Travis Lee

Medal record

Men's collegiate wrestling

Representing the Cornell Big Red

NCAA Division I Championships

EIWA Championships

= Travis Lee (wrestler) =

American wrestler (born 1983)

Travis Lee (born 1983) is a former NCAA wrestler at the 125 lbs and 133 lbs weight class out of Cornell University. He competed for the Cornell Big Red wrestling team under coach Rob Koll. Lee was the first individual NCAA wrestling champion from Hawaii, winning the 125 lbs. title in 2003 and the 133 lbs. title in 2005.

==Background and wrestling career==
Lee's first sport was judo, in which he won national junior titles.

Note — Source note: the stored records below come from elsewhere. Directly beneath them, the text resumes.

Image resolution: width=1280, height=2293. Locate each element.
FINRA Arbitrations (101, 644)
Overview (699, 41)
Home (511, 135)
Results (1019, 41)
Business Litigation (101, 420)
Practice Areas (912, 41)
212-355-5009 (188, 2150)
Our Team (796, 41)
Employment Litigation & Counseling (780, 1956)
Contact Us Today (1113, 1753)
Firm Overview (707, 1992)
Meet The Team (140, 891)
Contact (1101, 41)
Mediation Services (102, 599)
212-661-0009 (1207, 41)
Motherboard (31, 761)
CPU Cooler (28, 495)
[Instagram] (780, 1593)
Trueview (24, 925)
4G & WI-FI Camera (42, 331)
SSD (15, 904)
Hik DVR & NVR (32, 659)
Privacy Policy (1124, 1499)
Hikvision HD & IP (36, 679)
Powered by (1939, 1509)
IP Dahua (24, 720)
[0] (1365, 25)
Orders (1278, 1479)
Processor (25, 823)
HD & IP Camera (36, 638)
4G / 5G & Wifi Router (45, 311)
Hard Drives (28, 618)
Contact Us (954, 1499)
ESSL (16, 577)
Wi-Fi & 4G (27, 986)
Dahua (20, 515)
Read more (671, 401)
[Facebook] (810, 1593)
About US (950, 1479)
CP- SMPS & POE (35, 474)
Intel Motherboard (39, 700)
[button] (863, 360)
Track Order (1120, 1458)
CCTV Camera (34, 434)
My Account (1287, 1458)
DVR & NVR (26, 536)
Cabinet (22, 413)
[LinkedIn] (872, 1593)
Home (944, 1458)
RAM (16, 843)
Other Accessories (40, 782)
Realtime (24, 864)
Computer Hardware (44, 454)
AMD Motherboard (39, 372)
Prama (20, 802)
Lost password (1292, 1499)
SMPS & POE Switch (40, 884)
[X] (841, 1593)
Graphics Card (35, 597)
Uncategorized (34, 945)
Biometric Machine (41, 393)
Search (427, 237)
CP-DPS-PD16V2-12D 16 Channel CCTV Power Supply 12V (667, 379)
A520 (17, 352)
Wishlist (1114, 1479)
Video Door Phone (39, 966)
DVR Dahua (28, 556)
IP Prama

As a wrestler, he was a three-time Hawaii state champion and won Junior National titles in both freestyle and Greco-Roman wrestling.

His collegiate record was 143–13, the most wins of any Cornell wrestler at the time. He won the Eastern Intercollegiate Wrestling Association (EIWA) conference title four times, and was the Ivy League Rookie of the Year and a two-time Wrestler of the Year. He won the 2003 and 2005 NCAA Division I wrestling championships, losing in the semi-finals in 2004. Lee became the first native born Hawaiian to win an NCAA Division I wrestling title.

After college, Lee would wrestle freestyle on the Senior level. He came back from injury to win the Dave Schultz Memorial International in February 2007 with the New York Athletic Club. A further injury at the Independence Cup in Tashkent, Uzbekistan the following month led Lee to retire from wrestling.

==Personal life==
Lee is from Liliha, Honolulu, Hawaii, and he graduated from Saint Louis School in Honolulu. He graduated in biological and environmental engineering from Cornell in 2005, and gained a master's degree in engineering in 2006. At Cornell, he was also a member of the Quill and Dagger society. After he graduated college, he helped coach the Cornell wrestling team and the Finger Lakes Wrestling Club.